Pileated Woodpecker - Dryocopus pileatus
Dryocopus - Greek origin
drys for tree and kopis for dagger
pileatus means capped or crowned
42 cm (16 1/2 in.)
Habitat: mature forests, old growth, where there are fallen rotting trees and dead trees for roosting and nesting.

I've seen this large woodpecker again, this time in a muddy spot near the road. I last saw the Pileated at the beginning of March, when he clung to a hydro pole and drummed on it to inform the world of his presence. How much territory does one woodpecker need? I wonder if this is the same bird.

On this particular day, I surprised him* as I started out for a walk. I hadn't expected to see the Pileated again so soon, certainly not on the ground, and we were both startled. He gave a short squawk and flew low to another patch of earth further away.

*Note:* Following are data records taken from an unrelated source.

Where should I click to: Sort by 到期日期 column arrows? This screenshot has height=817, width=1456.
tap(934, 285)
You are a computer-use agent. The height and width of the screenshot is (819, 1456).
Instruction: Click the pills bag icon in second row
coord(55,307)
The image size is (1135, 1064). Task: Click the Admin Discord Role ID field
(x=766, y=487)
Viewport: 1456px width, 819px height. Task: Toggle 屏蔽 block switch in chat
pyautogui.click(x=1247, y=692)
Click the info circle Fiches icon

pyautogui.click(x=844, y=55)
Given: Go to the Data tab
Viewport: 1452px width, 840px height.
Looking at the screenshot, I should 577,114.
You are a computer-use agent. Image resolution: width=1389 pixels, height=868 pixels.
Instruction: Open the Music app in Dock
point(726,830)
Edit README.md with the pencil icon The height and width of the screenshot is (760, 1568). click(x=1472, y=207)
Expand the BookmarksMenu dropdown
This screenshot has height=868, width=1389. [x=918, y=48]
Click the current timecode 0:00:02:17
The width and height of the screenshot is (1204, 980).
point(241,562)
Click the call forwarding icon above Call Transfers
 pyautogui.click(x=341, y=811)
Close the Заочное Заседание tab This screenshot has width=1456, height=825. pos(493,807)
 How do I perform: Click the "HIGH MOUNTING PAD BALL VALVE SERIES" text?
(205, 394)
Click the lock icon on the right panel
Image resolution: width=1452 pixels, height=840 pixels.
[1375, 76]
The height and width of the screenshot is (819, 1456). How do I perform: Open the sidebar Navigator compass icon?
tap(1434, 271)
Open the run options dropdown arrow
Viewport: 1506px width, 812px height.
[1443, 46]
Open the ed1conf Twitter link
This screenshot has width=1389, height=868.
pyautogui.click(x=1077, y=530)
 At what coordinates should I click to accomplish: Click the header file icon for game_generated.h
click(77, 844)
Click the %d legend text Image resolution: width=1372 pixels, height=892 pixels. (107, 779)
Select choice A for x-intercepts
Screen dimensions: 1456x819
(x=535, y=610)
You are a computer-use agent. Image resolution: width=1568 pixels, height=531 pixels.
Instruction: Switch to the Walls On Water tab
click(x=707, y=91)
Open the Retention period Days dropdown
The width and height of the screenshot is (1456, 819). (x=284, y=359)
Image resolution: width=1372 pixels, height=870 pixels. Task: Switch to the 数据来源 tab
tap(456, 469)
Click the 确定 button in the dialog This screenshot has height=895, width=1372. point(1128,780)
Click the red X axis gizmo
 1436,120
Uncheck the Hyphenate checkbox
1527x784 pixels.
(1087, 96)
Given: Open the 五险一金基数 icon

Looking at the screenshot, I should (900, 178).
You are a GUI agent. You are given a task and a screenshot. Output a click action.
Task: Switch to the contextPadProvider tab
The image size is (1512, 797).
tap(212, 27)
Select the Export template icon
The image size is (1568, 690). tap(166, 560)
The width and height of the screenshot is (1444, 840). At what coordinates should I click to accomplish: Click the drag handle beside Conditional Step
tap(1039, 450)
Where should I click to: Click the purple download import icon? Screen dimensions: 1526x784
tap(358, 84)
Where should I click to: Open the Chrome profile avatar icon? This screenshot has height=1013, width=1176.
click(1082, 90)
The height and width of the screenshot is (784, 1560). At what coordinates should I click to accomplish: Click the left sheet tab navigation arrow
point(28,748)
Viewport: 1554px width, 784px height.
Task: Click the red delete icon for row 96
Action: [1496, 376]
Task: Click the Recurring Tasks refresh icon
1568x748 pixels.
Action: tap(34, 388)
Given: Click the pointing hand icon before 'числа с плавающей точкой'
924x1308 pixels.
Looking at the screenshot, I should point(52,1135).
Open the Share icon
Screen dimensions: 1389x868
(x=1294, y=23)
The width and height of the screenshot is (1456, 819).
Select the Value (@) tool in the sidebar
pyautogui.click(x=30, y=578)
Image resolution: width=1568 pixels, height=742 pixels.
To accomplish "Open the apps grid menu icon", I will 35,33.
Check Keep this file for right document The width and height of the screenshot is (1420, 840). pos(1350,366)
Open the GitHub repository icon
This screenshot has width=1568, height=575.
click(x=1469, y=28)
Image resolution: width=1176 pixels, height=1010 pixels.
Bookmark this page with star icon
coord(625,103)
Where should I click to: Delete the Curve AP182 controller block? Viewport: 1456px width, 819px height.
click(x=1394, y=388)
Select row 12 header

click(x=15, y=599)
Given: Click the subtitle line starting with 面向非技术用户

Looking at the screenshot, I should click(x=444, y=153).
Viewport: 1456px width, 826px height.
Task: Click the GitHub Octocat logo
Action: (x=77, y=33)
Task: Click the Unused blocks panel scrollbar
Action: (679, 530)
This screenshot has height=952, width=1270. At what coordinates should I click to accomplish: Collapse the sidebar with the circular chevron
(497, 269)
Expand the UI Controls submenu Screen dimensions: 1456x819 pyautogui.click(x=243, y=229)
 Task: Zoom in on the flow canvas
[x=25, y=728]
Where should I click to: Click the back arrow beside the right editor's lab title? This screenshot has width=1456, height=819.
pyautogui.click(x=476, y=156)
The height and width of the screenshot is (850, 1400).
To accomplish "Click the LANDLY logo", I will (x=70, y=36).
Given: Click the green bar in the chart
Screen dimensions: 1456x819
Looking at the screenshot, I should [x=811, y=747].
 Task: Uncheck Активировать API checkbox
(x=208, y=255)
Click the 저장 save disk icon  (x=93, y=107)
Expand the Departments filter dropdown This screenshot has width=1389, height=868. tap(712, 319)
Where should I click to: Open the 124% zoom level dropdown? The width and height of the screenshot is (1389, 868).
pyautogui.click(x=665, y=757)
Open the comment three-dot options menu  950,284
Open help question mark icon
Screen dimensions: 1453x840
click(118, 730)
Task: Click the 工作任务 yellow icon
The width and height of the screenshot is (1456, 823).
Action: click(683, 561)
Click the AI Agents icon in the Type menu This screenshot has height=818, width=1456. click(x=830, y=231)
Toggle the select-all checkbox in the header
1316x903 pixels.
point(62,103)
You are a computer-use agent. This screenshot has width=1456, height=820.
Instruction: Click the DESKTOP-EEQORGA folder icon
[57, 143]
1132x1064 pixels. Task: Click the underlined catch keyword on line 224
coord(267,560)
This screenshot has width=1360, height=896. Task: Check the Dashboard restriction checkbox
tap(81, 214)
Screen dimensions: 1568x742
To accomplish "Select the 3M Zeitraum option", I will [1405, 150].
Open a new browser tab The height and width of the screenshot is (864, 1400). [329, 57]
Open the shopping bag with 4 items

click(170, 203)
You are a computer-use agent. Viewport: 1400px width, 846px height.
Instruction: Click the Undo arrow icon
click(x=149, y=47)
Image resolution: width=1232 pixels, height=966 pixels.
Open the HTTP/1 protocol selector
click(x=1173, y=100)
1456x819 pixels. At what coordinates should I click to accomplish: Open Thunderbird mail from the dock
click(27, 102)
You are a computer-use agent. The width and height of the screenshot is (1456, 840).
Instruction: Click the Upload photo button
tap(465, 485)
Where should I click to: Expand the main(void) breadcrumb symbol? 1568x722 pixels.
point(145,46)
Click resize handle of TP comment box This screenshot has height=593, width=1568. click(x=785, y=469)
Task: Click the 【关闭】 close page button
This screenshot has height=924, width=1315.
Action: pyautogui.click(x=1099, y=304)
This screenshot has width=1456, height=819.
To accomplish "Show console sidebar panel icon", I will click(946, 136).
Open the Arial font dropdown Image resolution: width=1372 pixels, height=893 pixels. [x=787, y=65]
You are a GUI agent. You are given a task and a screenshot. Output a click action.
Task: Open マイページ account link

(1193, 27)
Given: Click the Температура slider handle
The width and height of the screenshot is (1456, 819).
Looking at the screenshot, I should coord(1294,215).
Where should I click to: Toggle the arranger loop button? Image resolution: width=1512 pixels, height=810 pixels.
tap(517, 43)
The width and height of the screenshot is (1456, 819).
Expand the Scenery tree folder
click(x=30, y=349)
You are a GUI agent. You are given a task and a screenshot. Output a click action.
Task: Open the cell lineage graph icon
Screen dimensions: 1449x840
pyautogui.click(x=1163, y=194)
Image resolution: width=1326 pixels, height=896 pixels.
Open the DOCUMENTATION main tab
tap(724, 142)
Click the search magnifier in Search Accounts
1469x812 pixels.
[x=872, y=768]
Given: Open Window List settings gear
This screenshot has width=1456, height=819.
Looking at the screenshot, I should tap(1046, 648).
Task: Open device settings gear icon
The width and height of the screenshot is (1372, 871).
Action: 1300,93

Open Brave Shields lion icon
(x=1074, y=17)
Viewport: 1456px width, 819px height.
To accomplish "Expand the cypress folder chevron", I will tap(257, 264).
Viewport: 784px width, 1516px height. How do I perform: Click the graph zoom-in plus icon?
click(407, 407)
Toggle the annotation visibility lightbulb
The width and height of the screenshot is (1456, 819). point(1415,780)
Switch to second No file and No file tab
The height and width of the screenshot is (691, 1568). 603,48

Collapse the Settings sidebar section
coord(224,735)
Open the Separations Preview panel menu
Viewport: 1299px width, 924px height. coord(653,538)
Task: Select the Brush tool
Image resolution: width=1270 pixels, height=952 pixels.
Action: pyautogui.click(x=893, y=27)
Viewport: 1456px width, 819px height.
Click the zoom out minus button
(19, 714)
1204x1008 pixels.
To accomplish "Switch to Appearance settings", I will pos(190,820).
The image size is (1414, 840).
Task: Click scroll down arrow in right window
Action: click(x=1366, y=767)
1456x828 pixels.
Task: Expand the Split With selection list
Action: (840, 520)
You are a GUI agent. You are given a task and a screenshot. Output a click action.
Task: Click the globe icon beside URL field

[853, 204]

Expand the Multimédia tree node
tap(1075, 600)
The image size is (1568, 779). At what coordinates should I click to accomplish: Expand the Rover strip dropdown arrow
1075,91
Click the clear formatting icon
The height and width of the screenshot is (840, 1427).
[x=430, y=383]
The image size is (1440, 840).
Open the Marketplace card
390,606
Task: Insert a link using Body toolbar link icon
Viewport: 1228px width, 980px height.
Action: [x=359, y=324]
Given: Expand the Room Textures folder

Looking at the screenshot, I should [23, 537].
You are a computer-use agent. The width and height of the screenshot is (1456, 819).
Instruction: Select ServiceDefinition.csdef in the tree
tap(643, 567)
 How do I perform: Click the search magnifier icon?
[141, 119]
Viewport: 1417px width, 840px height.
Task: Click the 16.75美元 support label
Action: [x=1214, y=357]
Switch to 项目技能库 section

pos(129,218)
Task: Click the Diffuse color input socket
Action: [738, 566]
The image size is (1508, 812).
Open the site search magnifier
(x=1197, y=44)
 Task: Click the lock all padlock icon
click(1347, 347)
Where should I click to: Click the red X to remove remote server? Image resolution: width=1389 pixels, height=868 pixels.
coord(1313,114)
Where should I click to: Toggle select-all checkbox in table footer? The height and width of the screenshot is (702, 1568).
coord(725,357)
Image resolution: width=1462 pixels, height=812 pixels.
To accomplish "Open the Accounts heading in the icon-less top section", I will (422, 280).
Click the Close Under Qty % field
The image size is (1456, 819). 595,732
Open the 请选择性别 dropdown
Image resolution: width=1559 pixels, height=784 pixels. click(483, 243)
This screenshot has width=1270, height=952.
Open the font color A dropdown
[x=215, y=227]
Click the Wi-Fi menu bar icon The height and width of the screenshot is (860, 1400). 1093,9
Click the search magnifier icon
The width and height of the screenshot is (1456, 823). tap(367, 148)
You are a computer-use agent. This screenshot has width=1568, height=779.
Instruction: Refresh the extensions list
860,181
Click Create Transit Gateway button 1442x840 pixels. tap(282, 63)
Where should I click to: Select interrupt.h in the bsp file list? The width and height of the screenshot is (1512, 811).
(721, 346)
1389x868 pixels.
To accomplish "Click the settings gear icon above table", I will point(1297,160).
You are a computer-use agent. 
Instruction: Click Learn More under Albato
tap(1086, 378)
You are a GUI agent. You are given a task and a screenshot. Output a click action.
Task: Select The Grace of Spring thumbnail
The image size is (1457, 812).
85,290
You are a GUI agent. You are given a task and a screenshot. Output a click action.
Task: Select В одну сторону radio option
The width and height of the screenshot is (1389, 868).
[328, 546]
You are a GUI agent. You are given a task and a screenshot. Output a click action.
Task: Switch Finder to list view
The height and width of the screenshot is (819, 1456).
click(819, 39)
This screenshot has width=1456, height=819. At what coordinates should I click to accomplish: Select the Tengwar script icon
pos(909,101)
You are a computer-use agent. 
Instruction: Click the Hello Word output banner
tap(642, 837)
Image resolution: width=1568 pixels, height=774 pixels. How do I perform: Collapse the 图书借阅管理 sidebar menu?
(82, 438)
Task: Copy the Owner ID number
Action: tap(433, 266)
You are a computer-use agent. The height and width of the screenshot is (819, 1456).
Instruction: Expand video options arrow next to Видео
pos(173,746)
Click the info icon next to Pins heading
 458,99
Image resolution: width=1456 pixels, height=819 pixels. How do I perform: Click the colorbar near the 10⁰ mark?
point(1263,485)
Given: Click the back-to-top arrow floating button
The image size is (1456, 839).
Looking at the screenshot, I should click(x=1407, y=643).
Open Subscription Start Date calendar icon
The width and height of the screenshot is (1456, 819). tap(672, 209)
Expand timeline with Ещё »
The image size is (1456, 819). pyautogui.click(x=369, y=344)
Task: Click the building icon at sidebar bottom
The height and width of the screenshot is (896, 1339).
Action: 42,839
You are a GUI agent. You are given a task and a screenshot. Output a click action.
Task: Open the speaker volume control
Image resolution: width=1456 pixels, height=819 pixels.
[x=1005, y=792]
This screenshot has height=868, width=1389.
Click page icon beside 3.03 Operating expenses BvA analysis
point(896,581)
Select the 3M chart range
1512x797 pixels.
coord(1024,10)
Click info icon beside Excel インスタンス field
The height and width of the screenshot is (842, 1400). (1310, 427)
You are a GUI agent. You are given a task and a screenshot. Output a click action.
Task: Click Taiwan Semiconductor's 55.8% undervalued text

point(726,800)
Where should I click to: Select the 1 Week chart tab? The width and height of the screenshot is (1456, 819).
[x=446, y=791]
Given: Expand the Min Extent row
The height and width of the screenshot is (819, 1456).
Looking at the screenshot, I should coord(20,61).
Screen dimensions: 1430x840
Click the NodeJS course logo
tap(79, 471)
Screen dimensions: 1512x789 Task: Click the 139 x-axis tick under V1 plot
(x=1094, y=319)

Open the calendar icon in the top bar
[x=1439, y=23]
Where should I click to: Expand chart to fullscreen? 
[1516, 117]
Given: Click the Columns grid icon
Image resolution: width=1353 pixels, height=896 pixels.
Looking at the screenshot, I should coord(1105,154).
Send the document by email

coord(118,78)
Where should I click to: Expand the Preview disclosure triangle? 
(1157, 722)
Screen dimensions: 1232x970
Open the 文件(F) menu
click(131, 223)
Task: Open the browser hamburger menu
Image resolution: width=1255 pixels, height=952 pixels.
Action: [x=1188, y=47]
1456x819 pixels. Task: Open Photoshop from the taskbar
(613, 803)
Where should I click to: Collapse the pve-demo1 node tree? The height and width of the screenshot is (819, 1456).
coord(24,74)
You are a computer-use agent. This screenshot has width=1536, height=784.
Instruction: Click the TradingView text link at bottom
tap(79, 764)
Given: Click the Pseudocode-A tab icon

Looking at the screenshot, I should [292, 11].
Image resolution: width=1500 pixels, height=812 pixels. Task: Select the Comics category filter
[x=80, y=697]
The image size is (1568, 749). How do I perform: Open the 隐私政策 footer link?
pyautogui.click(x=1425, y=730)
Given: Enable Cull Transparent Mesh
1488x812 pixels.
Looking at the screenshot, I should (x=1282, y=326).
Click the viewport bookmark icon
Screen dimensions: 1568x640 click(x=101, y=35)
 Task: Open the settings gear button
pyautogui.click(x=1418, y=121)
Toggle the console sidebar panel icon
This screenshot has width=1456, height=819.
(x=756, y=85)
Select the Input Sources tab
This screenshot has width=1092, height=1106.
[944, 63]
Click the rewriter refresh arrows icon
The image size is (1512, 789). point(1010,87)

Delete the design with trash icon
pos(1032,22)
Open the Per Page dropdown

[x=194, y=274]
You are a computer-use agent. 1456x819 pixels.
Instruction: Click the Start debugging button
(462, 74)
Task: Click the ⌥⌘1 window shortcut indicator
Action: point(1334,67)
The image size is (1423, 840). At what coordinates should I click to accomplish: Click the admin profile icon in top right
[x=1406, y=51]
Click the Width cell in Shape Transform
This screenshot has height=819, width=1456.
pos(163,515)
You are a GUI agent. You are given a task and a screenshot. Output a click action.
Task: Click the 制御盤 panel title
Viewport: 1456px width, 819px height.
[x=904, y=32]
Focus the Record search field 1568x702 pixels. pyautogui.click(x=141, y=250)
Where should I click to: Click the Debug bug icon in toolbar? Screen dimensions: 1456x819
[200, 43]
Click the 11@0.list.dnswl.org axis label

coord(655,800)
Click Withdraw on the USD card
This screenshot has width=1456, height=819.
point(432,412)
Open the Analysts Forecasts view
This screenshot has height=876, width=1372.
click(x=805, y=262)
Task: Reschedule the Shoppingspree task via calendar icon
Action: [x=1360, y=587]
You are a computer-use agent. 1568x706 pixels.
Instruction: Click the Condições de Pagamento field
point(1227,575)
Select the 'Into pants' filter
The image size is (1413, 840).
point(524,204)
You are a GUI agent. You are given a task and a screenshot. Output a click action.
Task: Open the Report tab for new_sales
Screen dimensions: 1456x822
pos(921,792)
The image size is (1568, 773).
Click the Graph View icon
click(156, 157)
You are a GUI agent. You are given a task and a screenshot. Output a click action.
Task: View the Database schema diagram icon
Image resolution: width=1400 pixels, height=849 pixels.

I turned back to the house to get my camera, and proceeded down the road, hoping to catch sight of him again. Then I noticed the woodpecker's bright red cap. He was digging furiously in the soft earth at the edge of the property. They are such shy birds, and usually fly off at the slightest approach, but I was able to creep a little closer without scaring or disturbing him.

I stood perfectly still and watched in fascination his excavation efforts. At times I couldn't see his head as he probed deep into the hole he had made. Always cautious of danger, the Pileated lifted his head frequently to have a look around. He was working very hard with bits of dirt being flung into the air.

A short while later, the Pileated flew to some standing dead wood. I think I must have scared him off when I moved to take the picture of him on the dead wood, and he flew deeper into the forest.

By then, I knew what he had been doing and went to check. He had dug into a large ant colony and had been foraging for ants with his long, sticky tongue. The woodpecker definitely woke up the ants - billions of them on the move! Trying to repair the damage - an anthill in distress!

*Note - I can't positively say if this Pileated Woodpecker was a male or female. They have similar plumage, but the male has a red forehead and red feathers in his moustache under the eye. I could see the red forehead clearly, but not the moustache.